“Portfolios to Go” – A Threat to Financial Advisers?

 

A low-cost advisory niche has developed between full-service advice and no-advice, do-it-yourself securities portfolio construction. These so-called “portfolios-to-go” may be the next big thing and the next big threat to Wall Street full-service brokerage/advisory firms, according to an article by Elizabeth Ody published in Bloomberg.com (“Portfolios-To-Go May Become Wall Street’s Next Thundering Herd”) and InvestmentNews (“Brokerages Next Big Threat? Portfolios-to-go”).

Firms like MarketRiders, Folio Investing, Hedgeable Inc., and Flat Fee Portfolios provide menus of pre-packaged portfolio options. Some, like Flat Fee Portfolios, provide managers who exercise discretionary control over buy and sell decisions. MarketRiders provides investment advice on annual rebalancing, but apparently does not assume discretionary control over client assets. None of them have custody of the clients’ assets even though all of them are registered with the SEC as investment advisors, except for Folio Investing, which is a broker dealer.

These niche investment advisors have attracted more than $3 billion in assets over the last three years. The article cited one wealth manager as saying that investors should be careful because of the lack of performance history available from some of the firms.

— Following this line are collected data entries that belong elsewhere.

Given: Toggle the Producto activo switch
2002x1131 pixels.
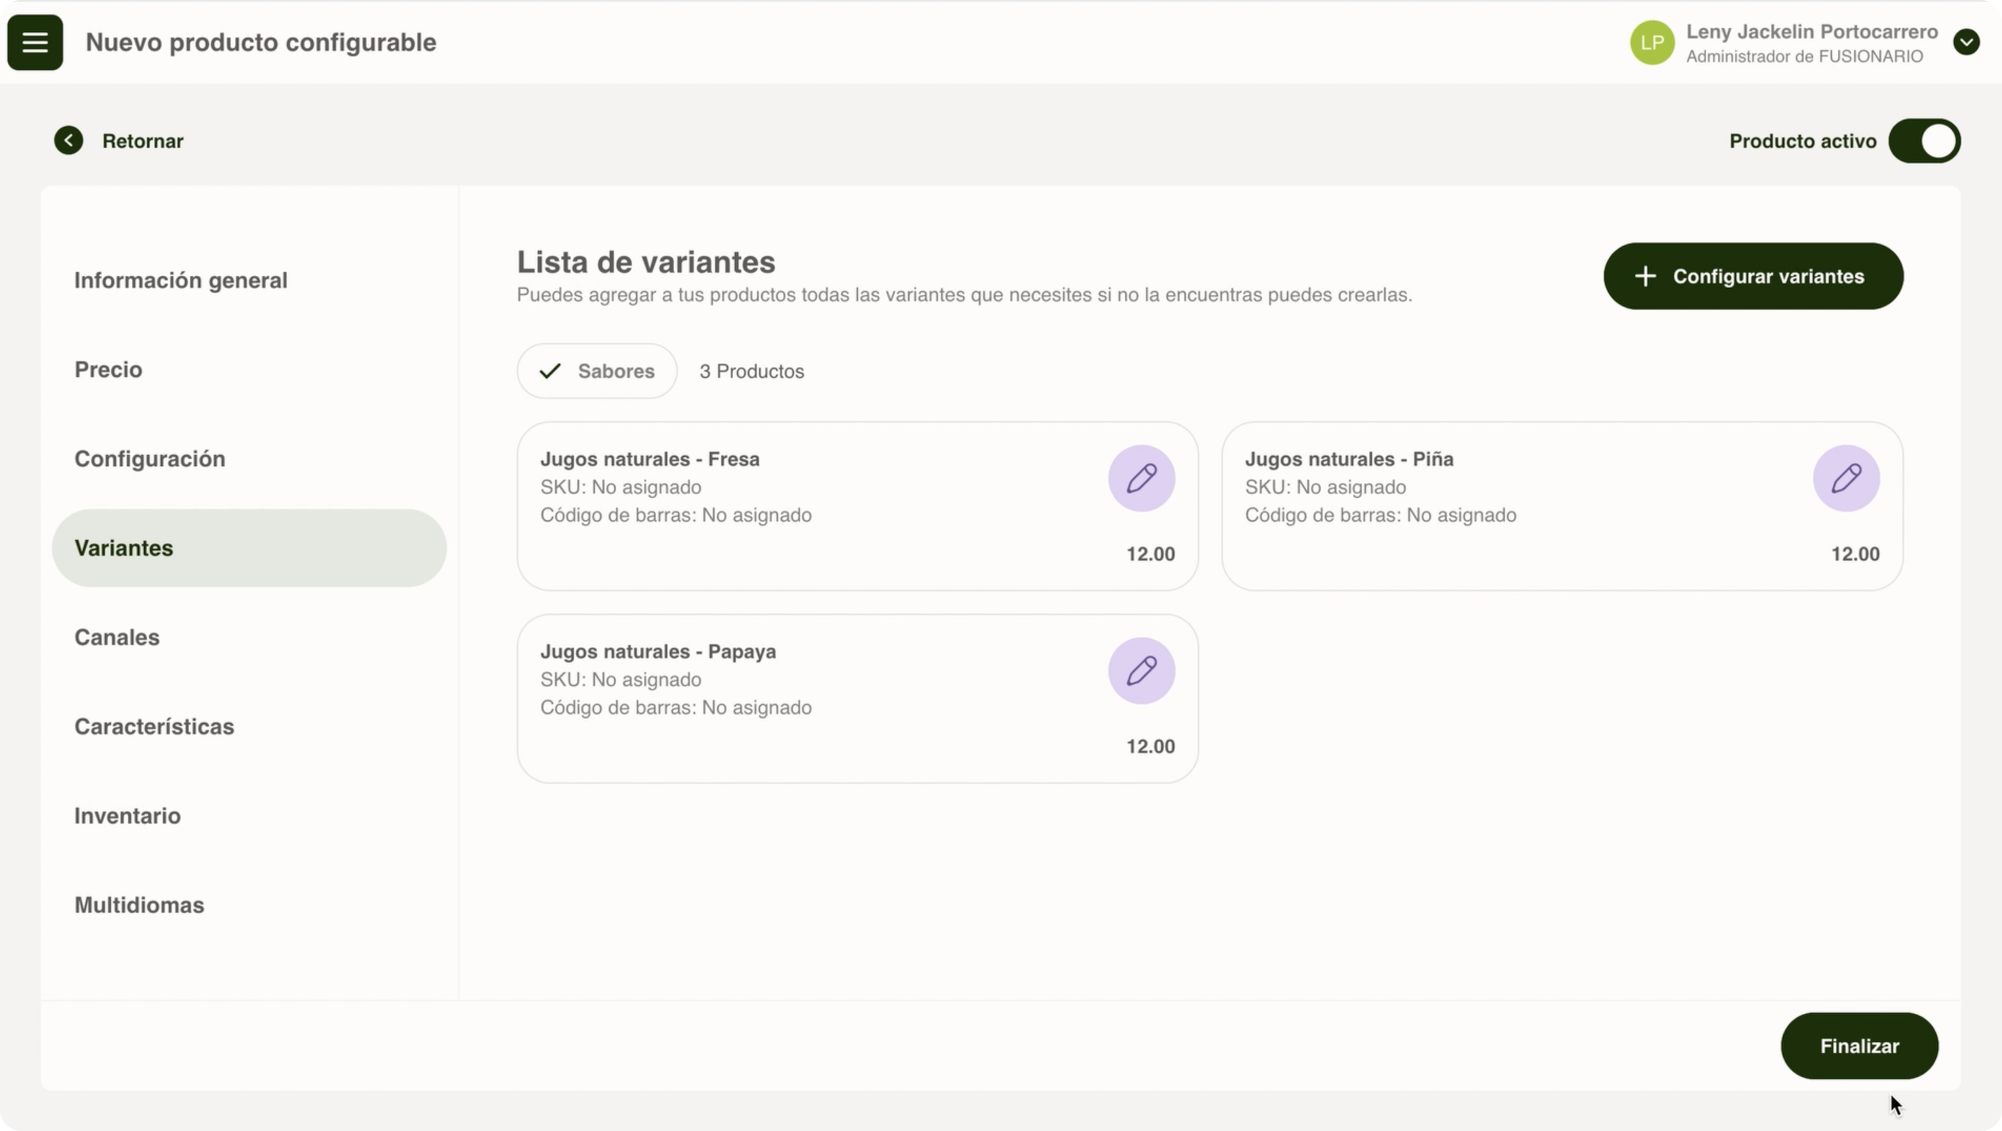Looking at the screenshot, I should (1924, 141).
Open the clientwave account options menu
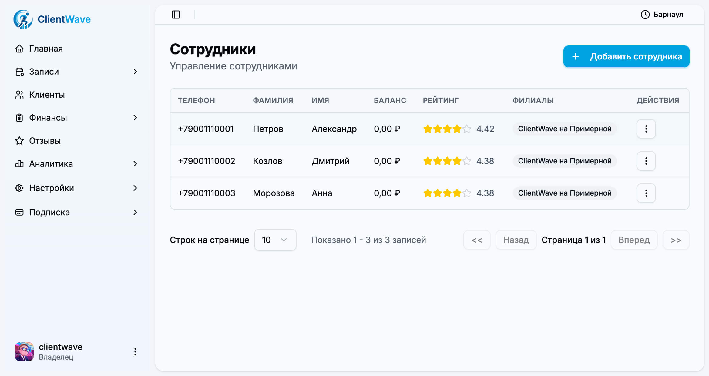 (x=135, y=351)
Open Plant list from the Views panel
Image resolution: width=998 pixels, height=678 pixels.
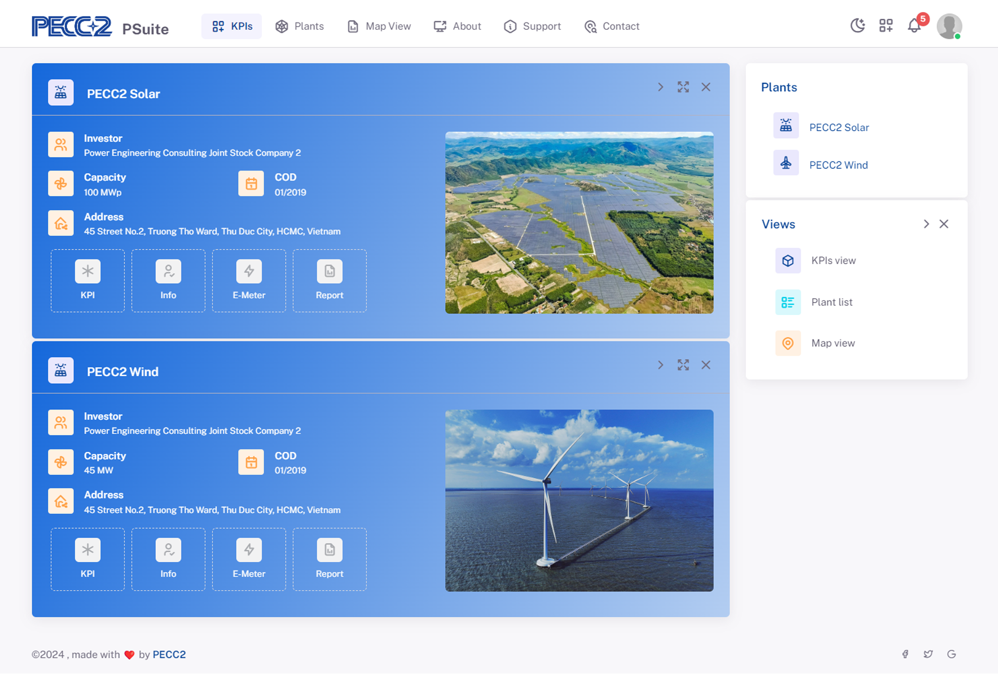(x=831, y=302)
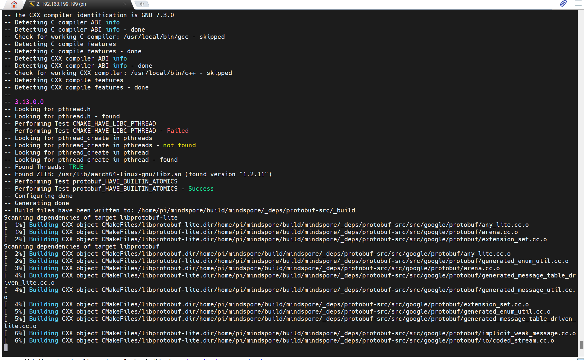Click the terminal cursor block at bottom
The image size is (584, 360).
click(6, 348)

In 2009 (the most recent data available) full-service firms Merrill Lynch and Morgan Stanley Smith Barney experienced combined asset outflows of $150 billion, and 10,600 financial advisors left the firms.

Many of the portfolio-to-go firms charge a monthly flat fee ($10 to $29 a month), but Hedgeable apparently charges 0.75% to 1.5% of assets, which is comparable to what some full-service advisory firms charge. On the other hand, the derided “cookie-cutter approach” is probably used by their full-service competitors more than the full-service firms would care to admit.

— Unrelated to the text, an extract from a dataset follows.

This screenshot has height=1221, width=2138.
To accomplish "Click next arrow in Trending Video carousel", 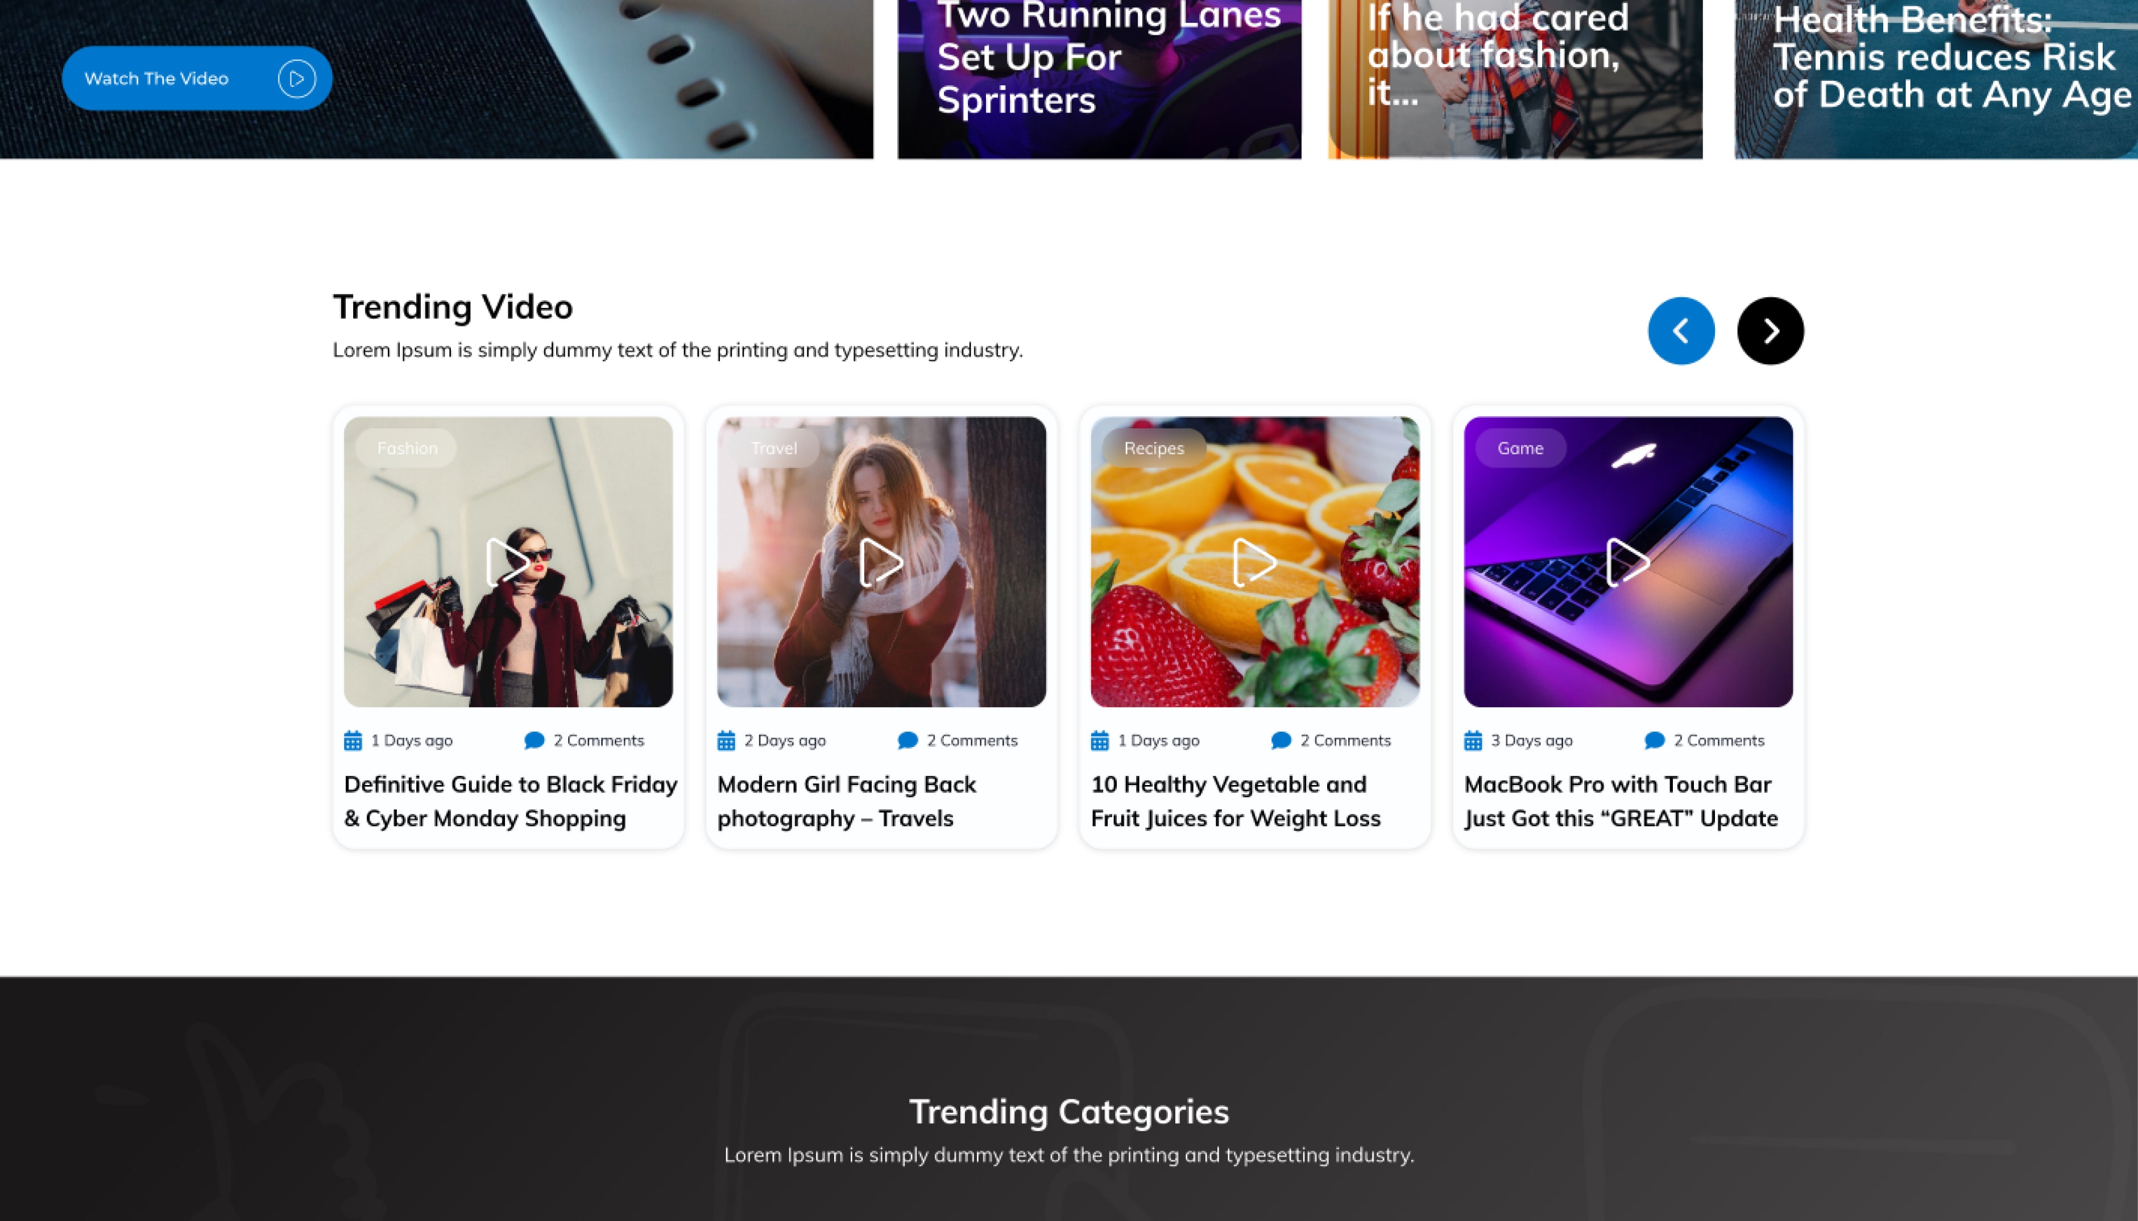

Other than the discretionary management reportedly provided by Flat Fee Portfolios, there does not seem to be that much value-added difference between a menu of ready-made portfolios-to-go and the supermarket of funds and research platforms offered by discount brokerage firms like Charles Schwab or low-cost Vanguard.

The Princeton professor and author of “A Random Walk Down Wall Street,” Burton Malkiel, said investors could improve investment performance and save money without paying portfolios-to-go providers by simply holding a mix of Vanguard Total World Stock Index exchange traded fund and Vanguard Total Bond Market exchange traded fund, and rebalancing annually.

“Investors should always be very careful to check out the people providing investment advice, especially when what they’re giving you is not tailored to your needs,” Patricia Struck, administrator for the division of securities of the Wisconsin Department of Financial Institutions, was quoted as saying.